UserProfile is the central domain model for all data collected during onboarding. It is stored as a JSON-serialized string in DataStore Preferences and used by the simulation engine, the AI context builder, and the Home screen.


Data Class

@Serializable
data class UserProfile(
    // Identity
    val displayName: String? = null,
    val ageYears: Int? = null,
    val biologicalSex: BiologicalSex? = null,
    val heightCm: Int? = null,
    val weightKg: Float? = null,

    // Manual lifestyle baselines
    val averageSleepHours: Float? = null,
    val averageDailySteps: Int? = null,
    val perceivedStressLevel: Int? = null,  // 1..10

    // Current-day overrides (Home screen)
    val currentSleepHoursOverride: Float? = null,
    val currentStepsOverride: Int? = null,
    val currentHeartRateOverride: Int? = null,
    val currentStressLevelOverride: Int? = null,

    // Habits
    val smokingStatus: SmokingStatus? = null,
    val alcoholDrinksPerWeek: Int? = null,
    val dietQuality: DietQuality? = null,

    // Bookkeeping
    val onboardingCompletedAtEpochMs: Long? = null,
)

All fields are nullable. null means "not yet provided" — never conflated with 0 or any other sentinel.


Field Groups

Identity

Basic demographic data. Used in the simulation engine (age contributes to long-term risk) and in the AI context prompt (age, sex, height, weight).

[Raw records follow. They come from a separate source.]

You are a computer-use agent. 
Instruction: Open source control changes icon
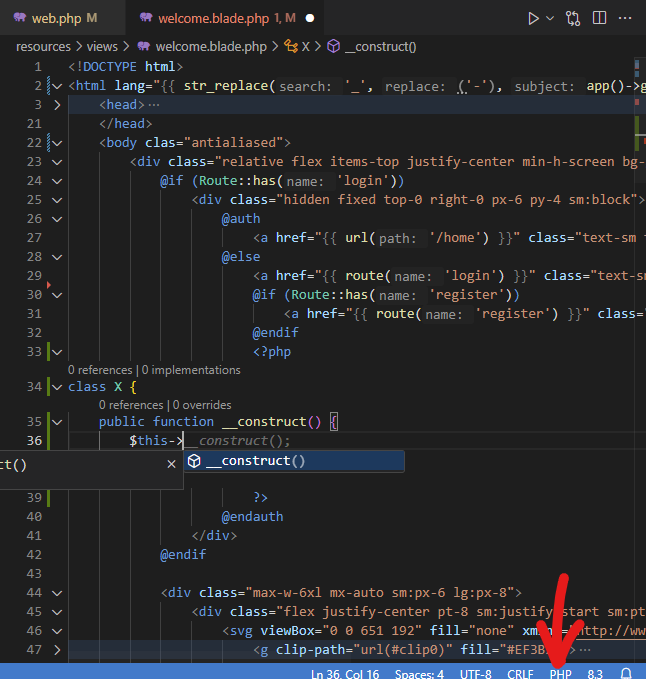click(x=573, y=18)
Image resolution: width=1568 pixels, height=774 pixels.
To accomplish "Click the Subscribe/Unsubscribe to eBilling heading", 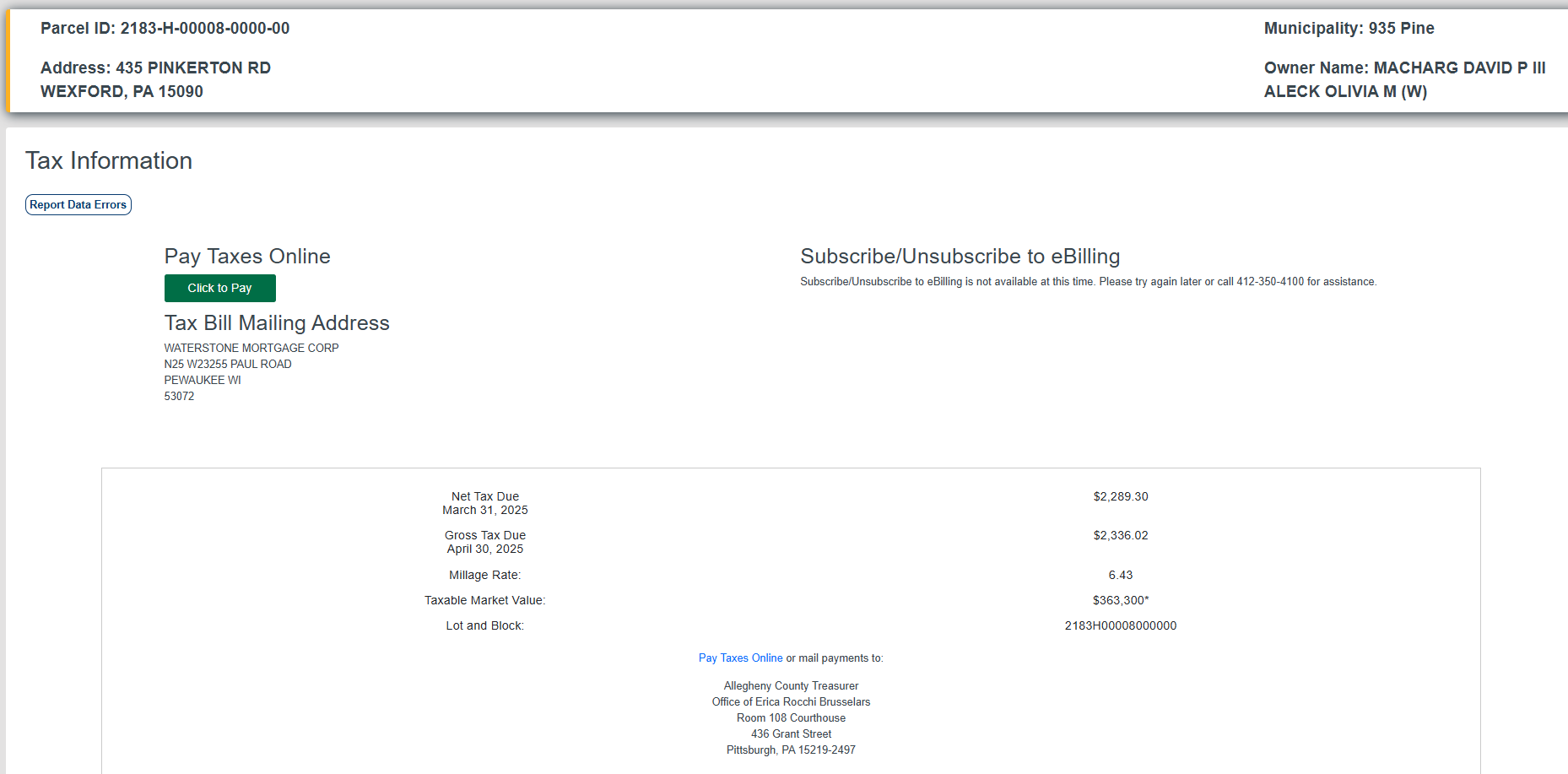I will [x=960, y=257].
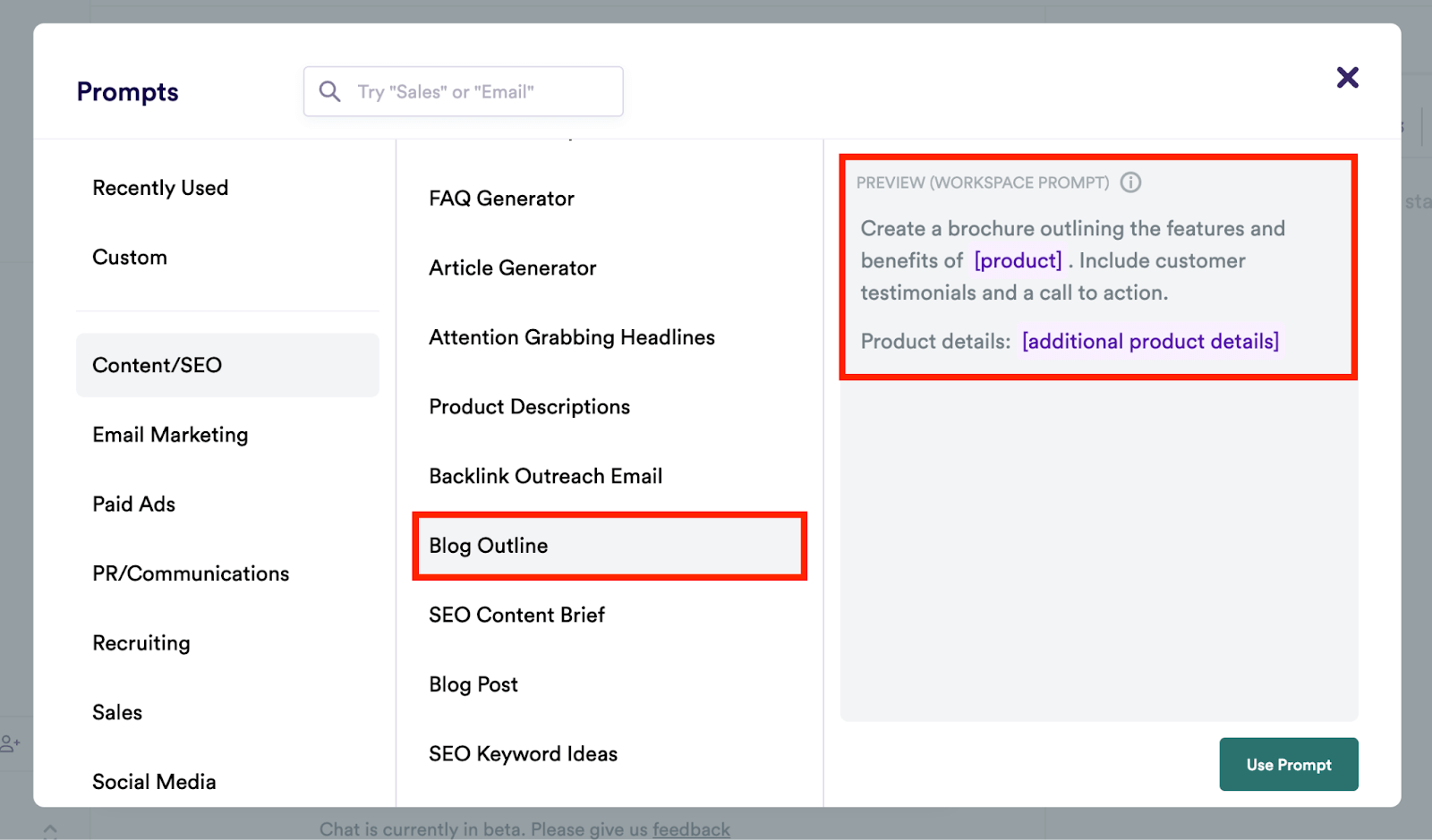Close the Prompts dialog with X
Viewport: 1432px width, 840px height.
coord(1347,78)
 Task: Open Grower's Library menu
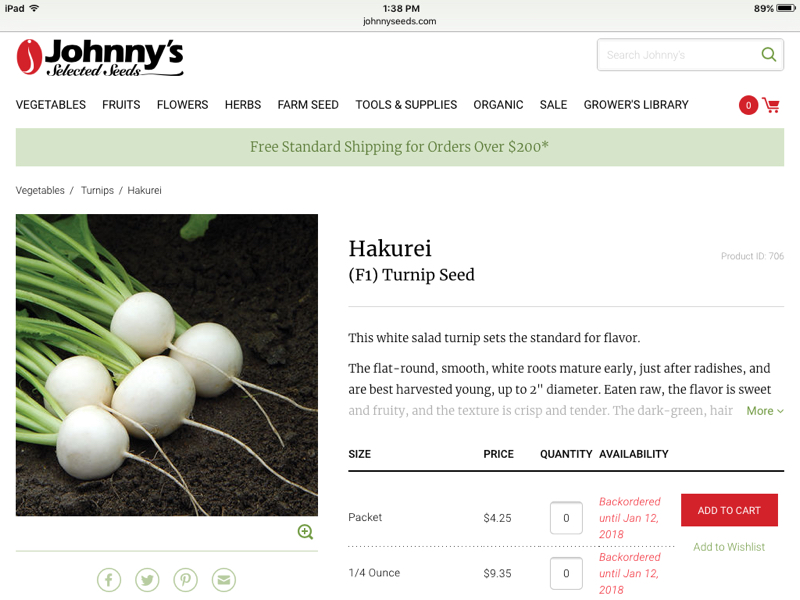tap(636, 105)
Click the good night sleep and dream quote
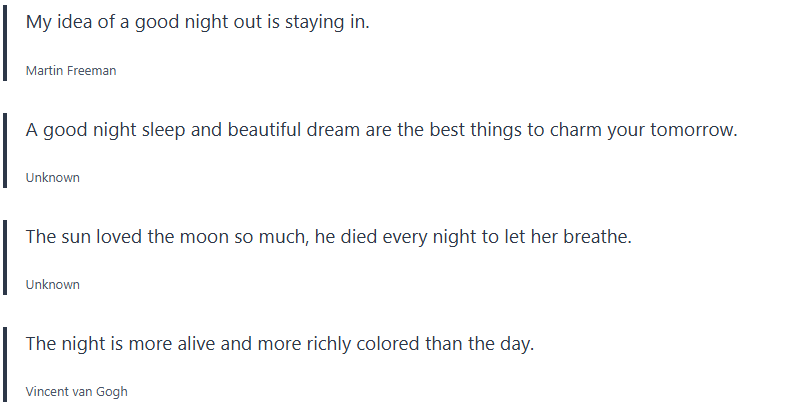This screenshot has width=808, height=408. coord(381,130)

displayName is shown in the Home screen greeting only — it is not included in the AI context to preserve the "speaking as yourself" persona.

Manual Lifestyle Baselines

Collected during onboarding Step 3. Used as fallbacks when no wearable data is available:

  • averageSleepHours → fallback for SimulationInput.sleepHoursAvg7d
  • averageDailySteps → fallback for SimulationInput.stepsAvg7d
  • perceivedStressLevel → fallback for SimulationInput.stressAvg7d

Current-Day Overrides

Set from the Home screen's manual override dialogs. Take precedence over wearable data for the currently displayed day. Historical wearable records are never touched.

Override priority: currentOverride > wearable > baseline fallback > null

Habits

Always manual — no wearable measures smoking or diet. Fed directly into the simulation risk scores.

Enum Values
SmokingStatus NEVER, FORMER, OCCASIONAL, REGULAR
DietQuality POOR, AVERAGE, GOOD, EXCELLENT
BiologicalSex MALE, FEMALE, OTHER, PREFER_NOT_TO_SAY

Persistence

UserProfileDataSource serializes the entire UserProfile to a JSON string using kotlinx.serialization and stores it as a single DataStore Preferences key.

// Simplified read/write pattern
val profileFlow: Flow<UserProfile?> = dataStore.data
    .map { prefs -> prefs[KEY_PROFILE]?.let { Json.decodeFromString(it) } }

suspend fun save(profile: UserProfile) {
    dataStore.edit { prefs ->
        prefs[KEY_PROFILE] = Json.encodeToString(profile)
    }
}

Using JSON rather than Proto DataStore avoids the schema-compilation step, which matters at hackathon speed. The stored JSON is human-readable and inspectable with adb shell.